How On-Demand Analytics Service Works with Azure Data Lake Effectively?
Azure Data Lake is becoming an analytics service that aims at analyzing big data in a simpler avatar. This will allow organizations to focus on running, managing, and writing jobs instead of monitoring a distributed infrastructure. Users use query to extract useful insights and change their data, instead of deploying, configuring or tuning hardware. These on-demand services can be used for handling a small or large scale business by an estimate of power requirement. Users will have to shell out for service while running, by creating a cost-effective investment. Also, the analytics service is designed to serve as Azure Active Directory which enables the user to manage roles and access, integrating with on-premises organization’s system in an actual manner.
Further, it comes with U-SQL language, which integrates the goodness of SQL gracefully with user codes expressive power. U-SQL’s scalable distribution query allows making sense of data across multiple SQL servers, besides in the store.
Besides, you can use SQL Server to Azure Migration tool, which helps to move SQL Server database to Azure. It allows the user to migrate corrupted data into the healthy state from a local server to Azure SQL Database. With this utility, you can perform selective migration of SQL server database objects.
Key Capabilities of Azure Data Lake Analytics
Here are following actions that will help to know the functionality of azure data lake. Please have a look:
- Dynamic Scaling
One can examine Data Lake analytics is specifically designed to improve performance while working in the cloud. It provides all the resources dynamically and capable to perform analytics operations on terabytes of data. It can move resources automatically, so users, only paying for the resources which are being used. User can work more effectively towards the goal of an organization by focusing the attention on logic and leaving process and storage part to Data Lake.
- Develop Speed & Optimize
Data Lake Analytics is perfectly aligned with the Visual Studio, offered known tools for running, debugging, or tuning the code. U-SQL’s Visualization supports the user in how their code works at a higher scale and helps to identify the performance-related issues that can be used for optimizing costs.
- U-SQL – Simple & Powerful
Data Lake Analytics that comes with U-SQL language, being simple and considered as the essence of familiarity. Additionally, it is designed to work with huge data that makes it efficient on the Data Lake.
- IT Investments for Perfect Integrations
Data Lake Analytics uses the user existing investments to manage, identify, and secure data warehousing tasks. It eases the data governance that makes it easier for users to extend existing data applications in a short time. Data Lake Analytics uses built-in monitoring features and elements of auditing that works as per user permission and manages through its integrated Active Directory.

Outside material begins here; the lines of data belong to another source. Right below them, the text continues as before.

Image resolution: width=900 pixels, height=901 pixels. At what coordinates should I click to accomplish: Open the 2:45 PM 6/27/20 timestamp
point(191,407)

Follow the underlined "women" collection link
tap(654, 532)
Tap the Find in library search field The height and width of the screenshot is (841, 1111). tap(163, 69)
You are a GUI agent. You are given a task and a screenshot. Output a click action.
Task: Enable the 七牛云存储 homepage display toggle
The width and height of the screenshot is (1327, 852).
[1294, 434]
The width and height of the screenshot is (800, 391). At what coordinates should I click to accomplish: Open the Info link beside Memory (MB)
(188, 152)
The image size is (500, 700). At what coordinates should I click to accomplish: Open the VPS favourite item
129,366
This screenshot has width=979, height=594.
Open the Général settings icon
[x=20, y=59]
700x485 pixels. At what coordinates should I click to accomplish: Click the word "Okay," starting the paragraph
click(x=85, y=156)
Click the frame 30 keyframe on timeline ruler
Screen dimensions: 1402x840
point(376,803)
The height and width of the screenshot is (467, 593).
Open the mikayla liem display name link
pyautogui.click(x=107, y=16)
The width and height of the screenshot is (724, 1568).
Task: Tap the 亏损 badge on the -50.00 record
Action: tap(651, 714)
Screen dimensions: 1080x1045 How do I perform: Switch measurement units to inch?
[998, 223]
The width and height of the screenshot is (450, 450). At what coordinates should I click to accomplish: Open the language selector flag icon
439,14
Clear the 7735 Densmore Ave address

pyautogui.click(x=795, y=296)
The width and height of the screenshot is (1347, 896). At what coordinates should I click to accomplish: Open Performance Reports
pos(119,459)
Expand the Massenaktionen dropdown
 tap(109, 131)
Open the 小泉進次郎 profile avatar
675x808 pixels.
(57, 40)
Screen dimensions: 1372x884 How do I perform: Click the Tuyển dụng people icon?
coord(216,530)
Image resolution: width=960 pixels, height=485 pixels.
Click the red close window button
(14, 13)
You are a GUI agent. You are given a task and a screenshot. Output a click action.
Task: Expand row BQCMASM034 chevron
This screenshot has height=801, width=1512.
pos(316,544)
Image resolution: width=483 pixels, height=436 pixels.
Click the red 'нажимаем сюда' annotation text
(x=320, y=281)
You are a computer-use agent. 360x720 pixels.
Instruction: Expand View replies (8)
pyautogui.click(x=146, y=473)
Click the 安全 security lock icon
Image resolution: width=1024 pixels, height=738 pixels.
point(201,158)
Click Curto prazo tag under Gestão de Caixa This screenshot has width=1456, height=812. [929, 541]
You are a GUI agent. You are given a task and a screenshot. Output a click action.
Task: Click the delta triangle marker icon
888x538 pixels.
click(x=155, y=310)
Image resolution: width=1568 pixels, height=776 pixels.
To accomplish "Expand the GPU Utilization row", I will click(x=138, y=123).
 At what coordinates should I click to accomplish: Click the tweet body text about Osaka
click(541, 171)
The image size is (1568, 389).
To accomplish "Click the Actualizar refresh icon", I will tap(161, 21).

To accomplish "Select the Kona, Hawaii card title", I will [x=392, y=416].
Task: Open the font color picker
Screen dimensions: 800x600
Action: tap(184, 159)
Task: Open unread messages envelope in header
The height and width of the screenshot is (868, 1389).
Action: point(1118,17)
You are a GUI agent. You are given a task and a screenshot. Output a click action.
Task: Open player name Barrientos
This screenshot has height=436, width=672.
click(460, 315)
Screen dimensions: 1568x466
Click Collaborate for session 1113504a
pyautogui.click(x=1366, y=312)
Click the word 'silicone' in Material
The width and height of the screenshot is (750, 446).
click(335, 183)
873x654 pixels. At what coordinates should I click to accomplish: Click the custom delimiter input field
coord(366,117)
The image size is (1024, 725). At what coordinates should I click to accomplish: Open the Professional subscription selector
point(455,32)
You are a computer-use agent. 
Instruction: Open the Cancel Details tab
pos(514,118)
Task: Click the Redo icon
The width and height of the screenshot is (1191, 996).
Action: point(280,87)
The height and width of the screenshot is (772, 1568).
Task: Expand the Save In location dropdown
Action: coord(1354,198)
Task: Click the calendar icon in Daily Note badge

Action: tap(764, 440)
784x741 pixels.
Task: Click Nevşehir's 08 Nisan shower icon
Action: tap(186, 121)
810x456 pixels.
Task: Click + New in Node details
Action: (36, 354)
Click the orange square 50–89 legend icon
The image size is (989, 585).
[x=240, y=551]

- Cost-Efficient and Affordable
Data Lake Analytics is cost-effective and fair service for working on big data scenarios. The user pay depends on the service operation time, and infrastructure intelligence service that automatically cuts power just as soon the task is completed. This ensures that user charges only for power being used in performing his/her tasks. Users do not have to spend on all sorts of license, hardware or agreement to consume services.
- Access Azure SQL Database
Data Lake Analytics that work best with Azure Data, promising a high level of output and performance when offering parallelization for big data workloads. It can also be used with both Azure SQL Database and Azure Blob Storage.
In this blog, we have discussed all the advantages of Microsoft Azure Data Lake Analytics. Also, we have suggested an alternate method (100% Secure and Reliable) to let users understand how On-Demand analytics service works with Azure Data Lake. SQL to Azure Database Migrator is the best approach that helps to perform migration from SQL Server to Azure SQL database in an efficient way.